'Our models are preferred by human graders': How Apple's foundation models are coming on top of established rivals — On-device or Server-based responses indicate Apple is already competitive

Apple Intelligence, perhaps the highlight of this year’s WWDC, is tightly integrated into iOS 18, iPadOS 18, and macOS Sequoia, and includes advanced generative models specialized for everyday tasks like writing, text refinement, summarizing notifications, creating images, and automating app interactions.

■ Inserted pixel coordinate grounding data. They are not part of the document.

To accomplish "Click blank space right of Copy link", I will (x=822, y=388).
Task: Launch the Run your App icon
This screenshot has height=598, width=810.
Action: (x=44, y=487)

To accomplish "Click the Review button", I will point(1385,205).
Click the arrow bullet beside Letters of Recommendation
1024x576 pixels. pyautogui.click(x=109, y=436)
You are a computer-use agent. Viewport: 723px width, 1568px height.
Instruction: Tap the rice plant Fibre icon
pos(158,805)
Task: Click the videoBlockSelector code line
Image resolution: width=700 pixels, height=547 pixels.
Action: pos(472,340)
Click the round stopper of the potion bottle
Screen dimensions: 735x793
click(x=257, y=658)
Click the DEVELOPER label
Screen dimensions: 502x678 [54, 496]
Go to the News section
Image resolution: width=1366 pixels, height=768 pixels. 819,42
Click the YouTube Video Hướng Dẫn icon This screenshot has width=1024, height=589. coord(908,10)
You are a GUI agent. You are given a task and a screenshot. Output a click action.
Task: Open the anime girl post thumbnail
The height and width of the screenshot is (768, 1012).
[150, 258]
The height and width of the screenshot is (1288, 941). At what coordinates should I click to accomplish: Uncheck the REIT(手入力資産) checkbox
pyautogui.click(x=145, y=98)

The system includes a 3-billion-parameter on-device language model and a larger server-based model running on Apple silicon servers via Private Cloud Compute (PCC). Apple says these foundation models, along with a coding model for Xcode and a diffusion model for visual expression, support a wide range of user and developer needs.

The company also adheres to Responsible AI principles, ensuring tools empower users, represent diverse communities, and protect privacy through on-device processing and secure PCC. Apple says its models are trained on licensed and publicly available data, with filters to remove personal information and low-quality content. The company employs a hybrid data strategy, combining human-annotated and synthetic data, and uses novel algorithms for post-training improvements.

Human graders

For inference performance, Apple states it optimized its models with techniques like grouped-query-attention, low-bit palletization, and dynamic adapters. On-device models use a 49K vocab size, while server models use 100K, supporting additional languages and technical tokens. According to Apple, the on-device model achieves a generation rate of 30 tokens per second, with further enhancements from token speculation.

Adapters, which are small neural network modules, fine-tune models for specific tasks, maintaining base model parameters while specializing for targeted features. These adapters are dynamically loaded, ensuring efficient memory use and responsiveness.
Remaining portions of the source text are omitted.